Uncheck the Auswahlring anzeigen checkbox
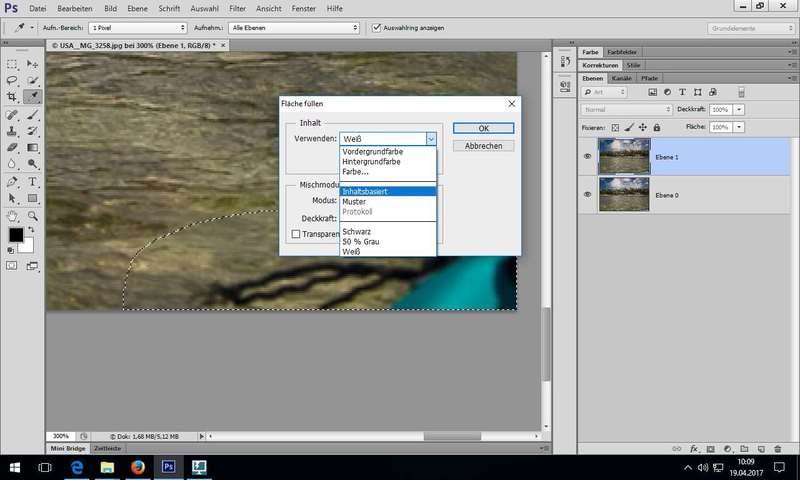 [376, 28]
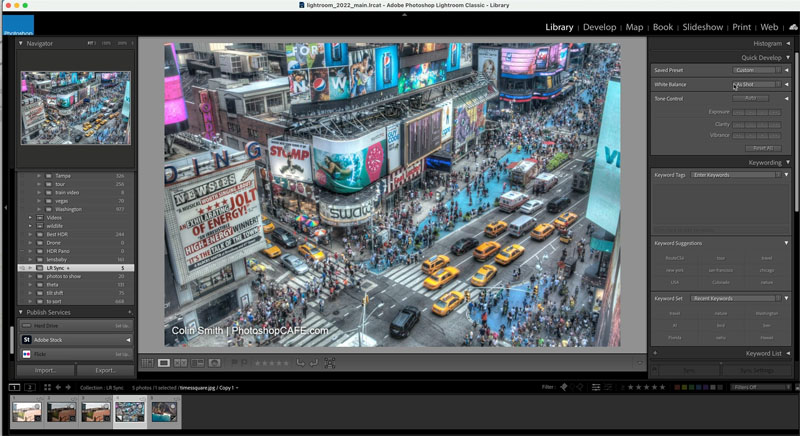Open Compare view (XY) icon
The height and width of the screenshot is (436, 800).
[181, 363]
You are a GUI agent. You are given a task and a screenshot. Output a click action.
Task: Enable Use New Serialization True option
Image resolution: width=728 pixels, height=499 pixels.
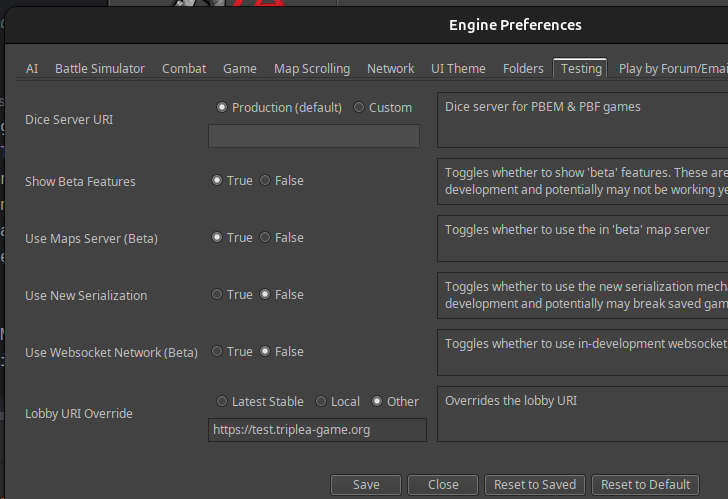point(217,295)
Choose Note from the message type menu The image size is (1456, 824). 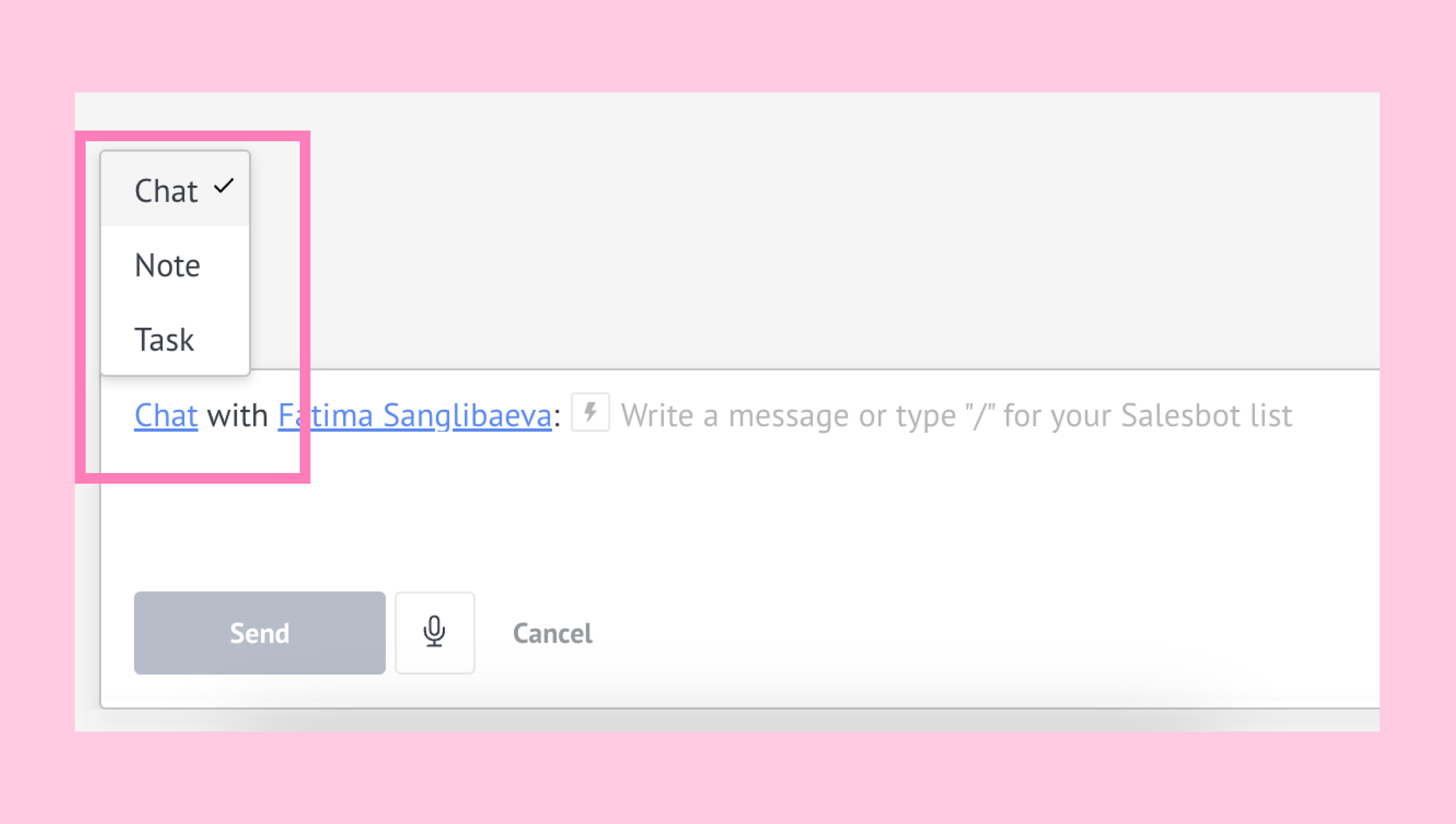click(175, 264)
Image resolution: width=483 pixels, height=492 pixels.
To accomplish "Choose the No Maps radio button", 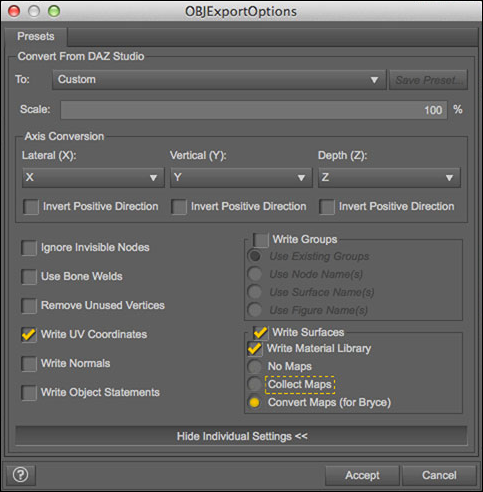I will 255,366.
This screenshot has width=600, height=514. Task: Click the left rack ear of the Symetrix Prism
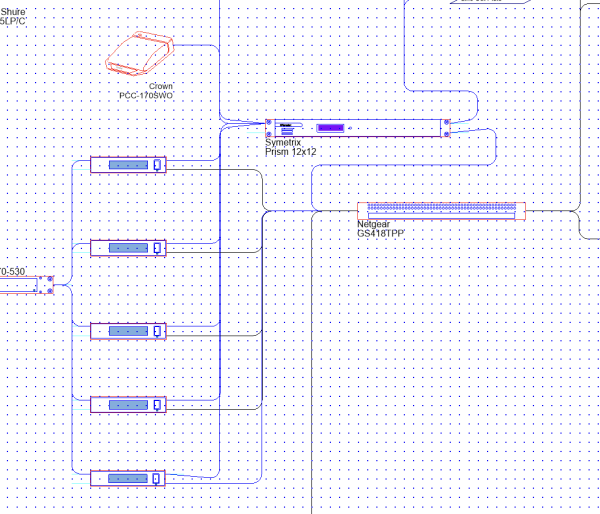click(270, 128)
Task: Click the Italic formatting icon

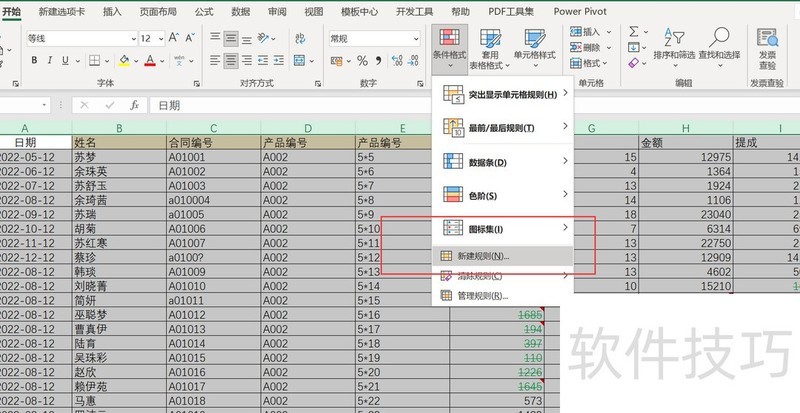Action: tap(51, 60)
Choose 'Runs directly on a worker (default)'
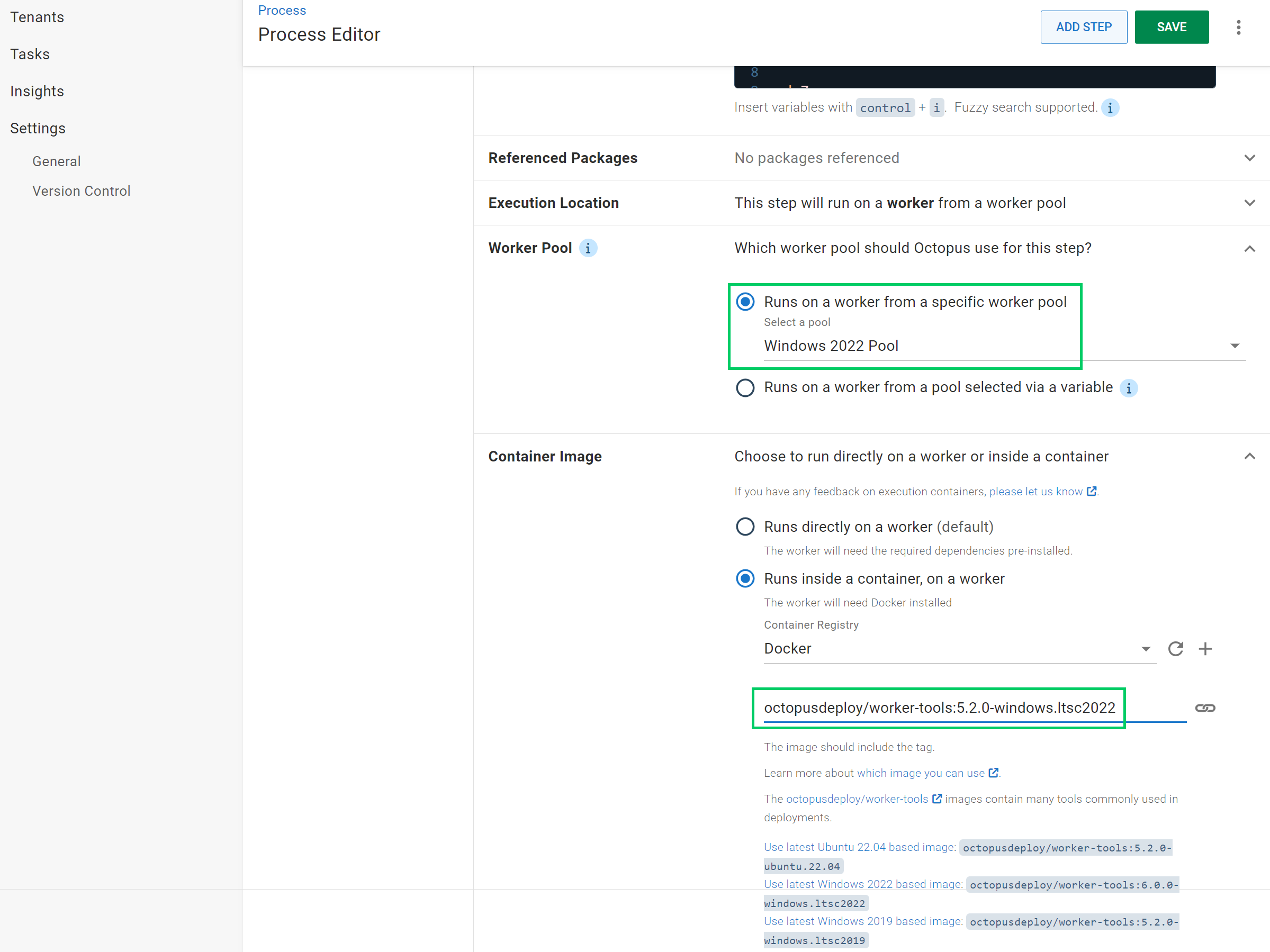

_What is needed_: List every line of the rows above that contains the string "pixels", matching case exactly.

_Response to the exercise_:
Image resolution: width=728 pixels, height=499 pixels.
Image resolution: width=483 pixels, height=492 pixels.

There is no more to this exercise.